Last week, the massively popular short-form video app owned by Chinese company ByteDance kicked off its legal fight challenging the US government’s divest-or-ban law passed in April, calling it unconstitutional. Coincidentally, the massive case headed to trial just as US regulators launched major cannon fire in the broader fight against Big Tech.

Tik’d Off

ByteDance’s legal defense can be summarized in two words: free speech. By shutting down the app, TikTok argues the government is essentially violating the First Amendment rights of its 170 million US users. A concurrent case being argued by a group of American TikTok creators uses similar reasoning. The US government, represented by the Department of Justice, is saying that national security concerns should take priority due to the risk that, one day, the Chinese government might tap the massive amount of data on US users vacuumed up by ByteDance.

But TikTok is no longer the only company in the government’s crosshairs over data collection practices. On Thursday, the Federal Trade Commission released a scathing report of the data collection practices of nine major tech companies, including Meta and Amazon. The agency alleges the platforms engaged in “vast surveillance” of users and non-users alike, which in turn led to “broad data sharing” with third parties with very little oversight. The report also noted the practice increases the “systemic risk from data breaches.” In other words: nothing you probably didn’t know already. It’s why many activists and critics have argued the TikTok ban is a mere half-measure for an industrywide illness that only comprehensive consumer data privacy reform can counter. Experts in cybersecurity tend to agree, and some say Big Tech isn’t even the biggest culprit of data-privacy malpractice:

  • The TikTok conundrum is “more of a geopolitical problem than a data problem,” Yashin Manraj, CEO of cybersecurity firm Pvotal Technologies, told The Daily Upside. “If you look at the volume of data breaches, you see [it’s] not only on social media, but every business and even the government.”
  • Manraj added that smaller companies are too often overlooked for invasive data collection or storage malpractice compared to major social media firms — highlighting the need for widespread reform. He added that he’s not defending the bigger platforms either: “I don’t use any social media myself.” 
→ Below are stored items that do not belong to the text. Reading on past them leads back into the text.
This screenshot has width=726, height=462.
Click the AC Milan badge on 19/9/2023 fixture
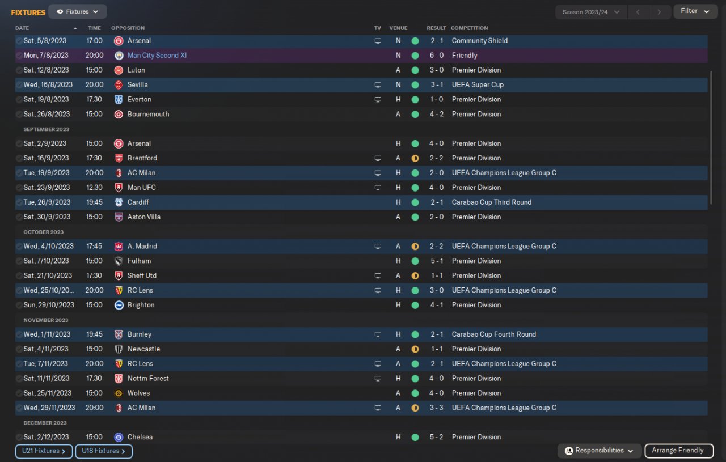point(119,173)
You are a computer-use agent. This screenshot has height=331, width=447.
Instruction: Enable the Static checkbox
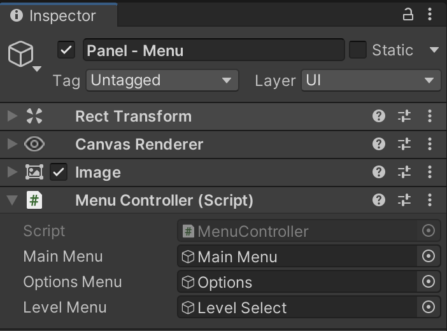click(x=358, y=50)
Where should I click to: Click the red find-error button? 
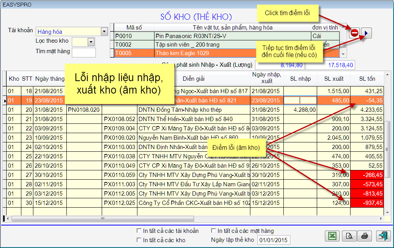354,33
Up Next: If the US government ultimately fails in the case, it may be due to the hypothetical nature of its argument. “Especially when the First Amendment is implicated, I think the courts are going to want to see more of a justification,” Matt Schettenhelm, a senior litigation analyst at Bloomberg Intelligence, told The Verge. That could lead to Congress drafting and passing another, more specific bill. In the meantime, it’s business as usual. According to a recent Business Insider report, TikTok’s US team hasn’t slowed hiring or seen any increase in employee departures, while ad spending on the platform has only increased this year. Who can quit that addictive recommendations algorithm, anyway?